Britain’s creaking NHS can swap its £13.8 billion repair backlog for fresh scanners by letting companies pay tax in the form of hospital upgrades, not Treasury cheques.
Pressure is growing on the NHS, with outdated buildings, a mounting repair backlog, and an overstretched workforce. Hospitals face broken lifts, failing heating systems and outdated technology with a record £13.8 billion maintenance backlog. Britain’s healthcare system is rapidly approaching breaking point. Yet, policymakers remain stuck in debates about potential funding solutions, as Amanda Pritchard, the outgoing NHS England chief, has urged ministers to reconsider private investment in healthcare infrastructure.
This poses the question of how we can secure the NHS’s future without repeating the expensive mistakes of the past.

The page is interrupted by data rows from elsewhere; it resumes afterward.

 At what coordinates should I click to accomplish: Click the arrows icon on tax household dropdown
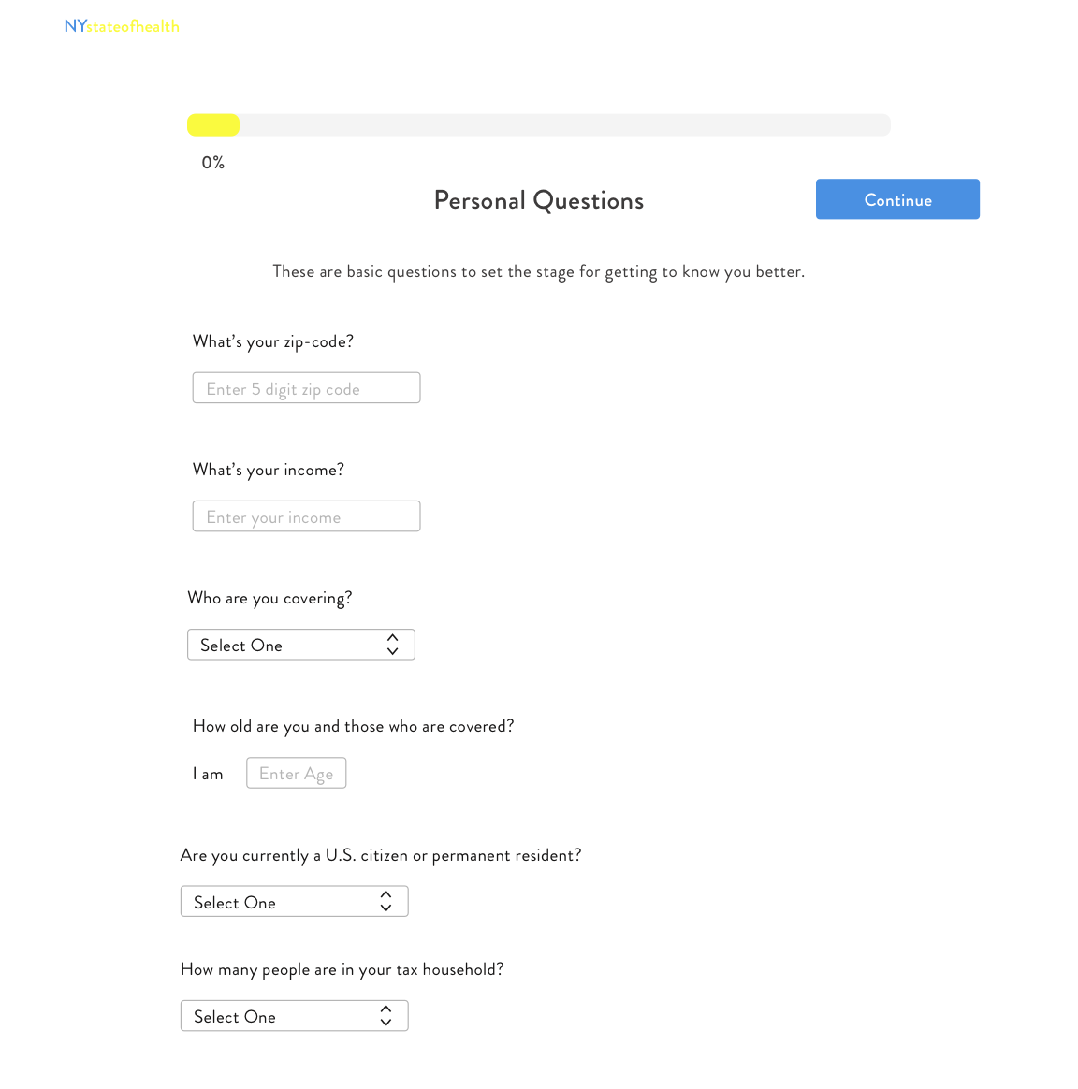pyautogui.click(x=386, y=1016)
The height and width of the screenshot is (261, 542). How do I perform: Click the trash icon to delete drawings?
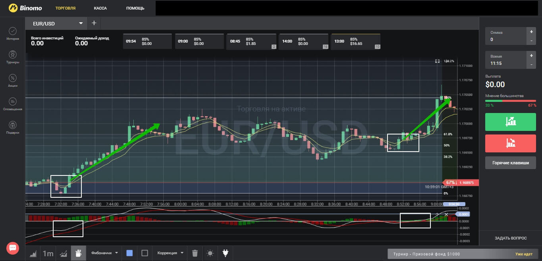point(195,253)
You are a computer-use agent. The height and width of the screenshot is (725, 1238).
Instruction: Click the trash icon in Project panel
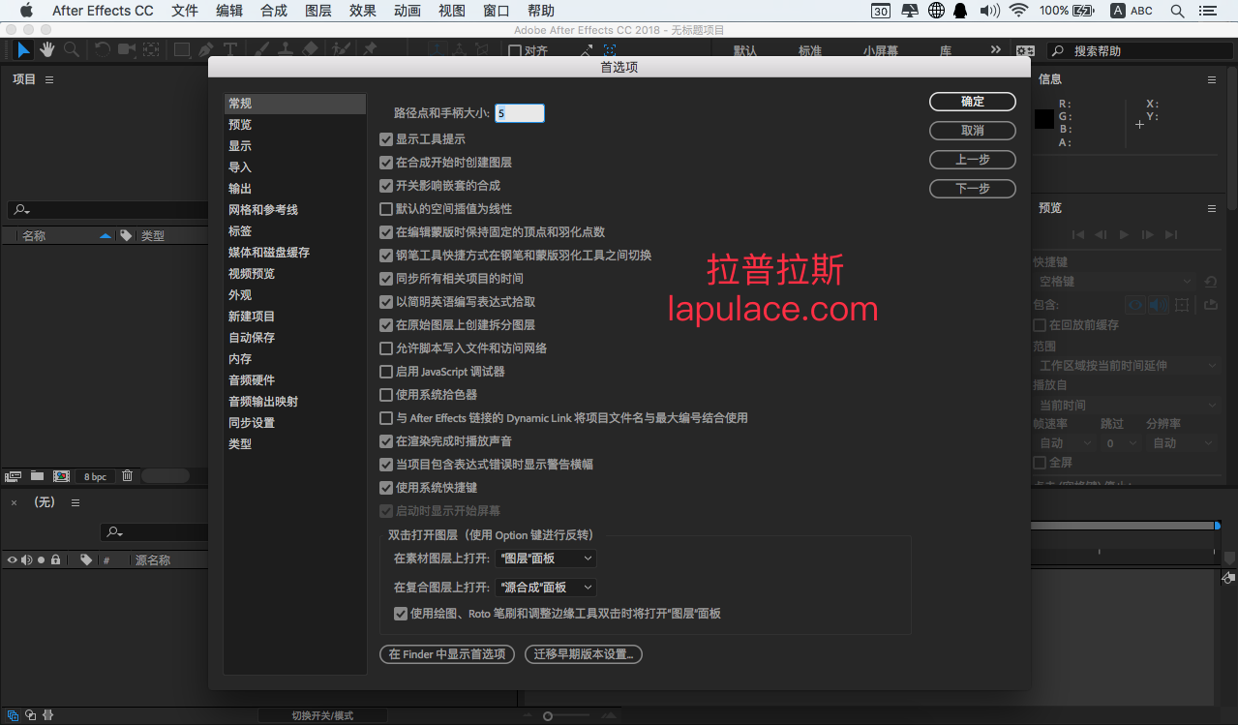pyautogui.click(x=127, y=475)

One innovative solution is National Health Bonds (NHBs)—a financing model that is designed to attract large-scale private investment while keeping the NHS in public hands. Instead of conventional government borrowing or the discredited private finance initiatives (PFIs), NHBs would allow corporations, pension funds and individual investors to directly finance NHS infrastructure. Crucially, NHBs would provide corporate tax breaks for firms that invest and steady returns to individual investors through interest payments on the bonds issued, while ensuring that the public retains complete control of the NHS.